David Blumenthal, MD, National Coordinator for Health Information Technology, told attendees of the eHealth Initiative in Washington, DC, on Thursday that "we have now officially entered the age of meaningful use."
Blumenthal said that since Jan. 3, when registration opened for providers to attest to meaningful use, some 13,000 providers have signed up to qualify for incentives for electronic health record adoption, and ONC is receiving hundreds of calls a day from providers asking questions about the process.
"You are part of making this happen," he told the healthcare IT stakeholders attending the conference. "We stand on your shoulders in this effort."
Yet Blumenthal said there is still an enormous amount of work left to do and the need for a major education plan to pull providers – physicians in particular – onto the meaningful use bandwagon. Many doctors still don't know what this effort is about, he said.
"It's within our collective grasp to use healthcare IT to launch a new era in American healthcare," said Blumenthal. "I think that meaningful use is a transformative concept."
According to Blumenthal, meaningful use has multiple dimensions. The Medicare and Medicaid EHR meaningful use funding under HITECH is the incentive part of the plan, but "it's only the tip of the spear," he said. Setting up a national infrastructure for developing electronic health records in the U.S. is another dimension. "It's easy to forget that without healthcare IT, the suite of changes called for under the Affordable Care Act wouldn't be possible," he said.

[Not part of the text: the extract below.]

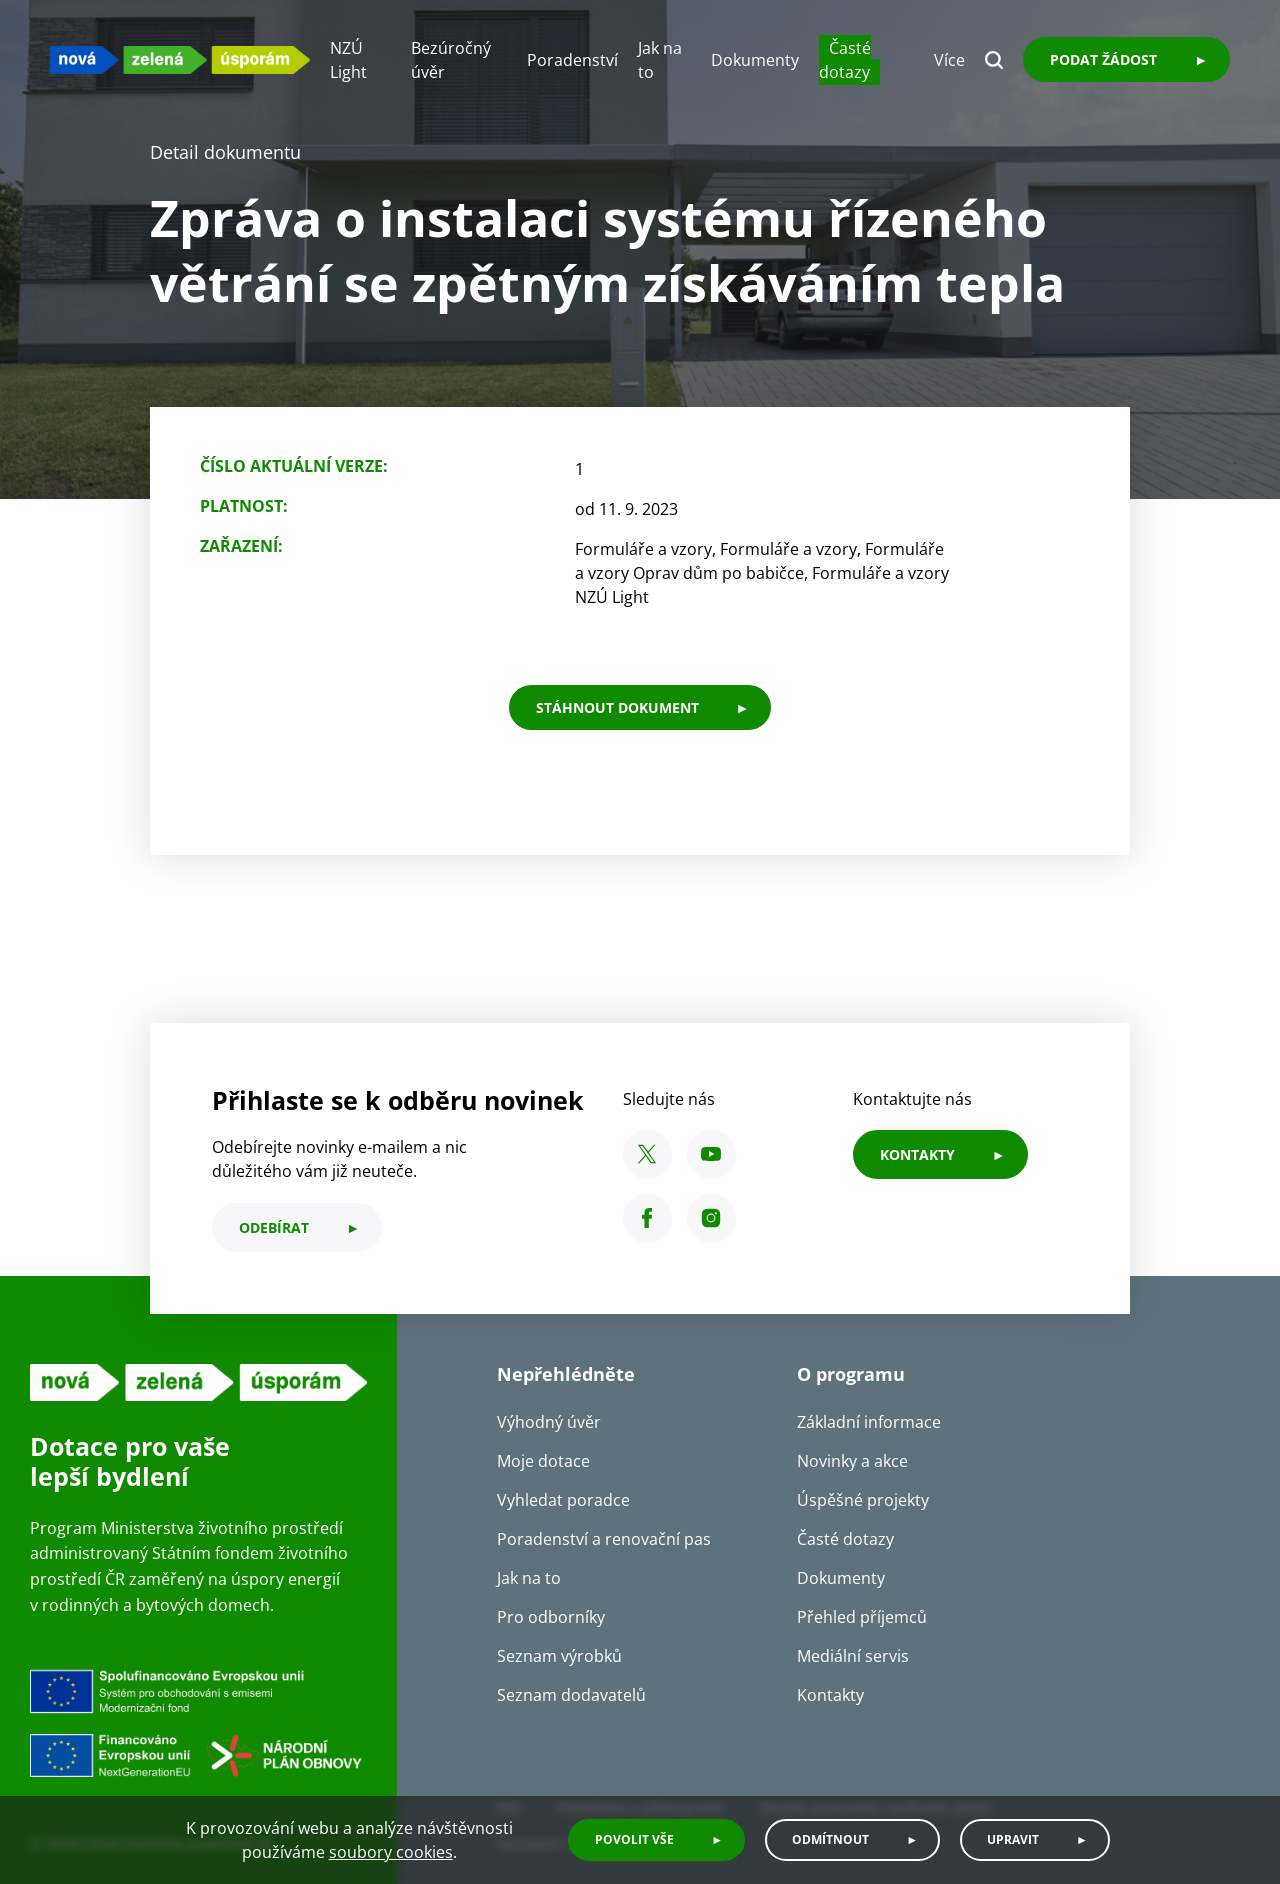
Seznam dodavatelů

By the end of January, the regional extension centers – funded under the stimulus package – should have some 40,000 providers working toward meaningful use, Blumenthal said.
Blumenthal went on to outline other signs of progress made in the past year toward ushering in the era of meaningful use. The ONC has continued to work on standards, developing more and more every day in a wiki-type collaborative process, he said.
Twenty-five states have had their healthcare information exchange grant projects approved by ONC. Blumenthal called the projects, "creative, demanding and new." Each state has to work to find the path that makes the most sense for them, he said.
Certification of EHRs for meaningful use has also taken some drastic steps forward, said Blumenthal. "Six months ago, we had no certification process. Now there are 6 temporary certification bodies with a total of 251 certified products" (166 complete EHRs and 85 modules), he said. Fifty-six percent of the EHR products that have been certified were developed by small companies, while 22 percent were products made by large companies with more than 200 employees. In addition, there are six products that are available at no or minimal cost. "All of this is indicative of the explosion in the (EHR) marketplace," he said.
In the era of meaningful use, When it comes to privacy and security, trust and interoperability are paired concepts, Blumenthal said. ONC is working hard to develop the public's trust in EHRs and interoperability. The office has established a new privacy tiger team to advise the HIT Policy Committee and is working with the White House "cybersecurity czar" Howard Schmidt to help the U.S. create flexible, dynamic reliable systems.
Blumenthal said in his travels abroad he has become aware that no country has a handle on EHR exchange. When dealing with personal information, it is hard to build a system that requires that information to be shared with strangers, he said. The best exchanges are built by developing the trust locally, then expanding.
The U.S. has the largest model of EHR exchange in the world, he added, involving some 10 million people in the Veterans Health Administration and Kaiser Permanente programs, "yet these systems seem small compared to our country's size." Just because we don't have exchanges greater than this doesn't mean it can't happen; it just hasn't evolved yet, he added.
Meaningful use and exchange are inseparable, according to Blumenthal. Use of EHRs has to include exchange, when providers and consumers are ready for it, he added. Standards for meaningful use should never be the maximum required; they should be the minimum of what is required to accomplish quality care, he said.
In closing, Blumenthal offered: the meaningful use era is not about technology. It's about quality healthcare.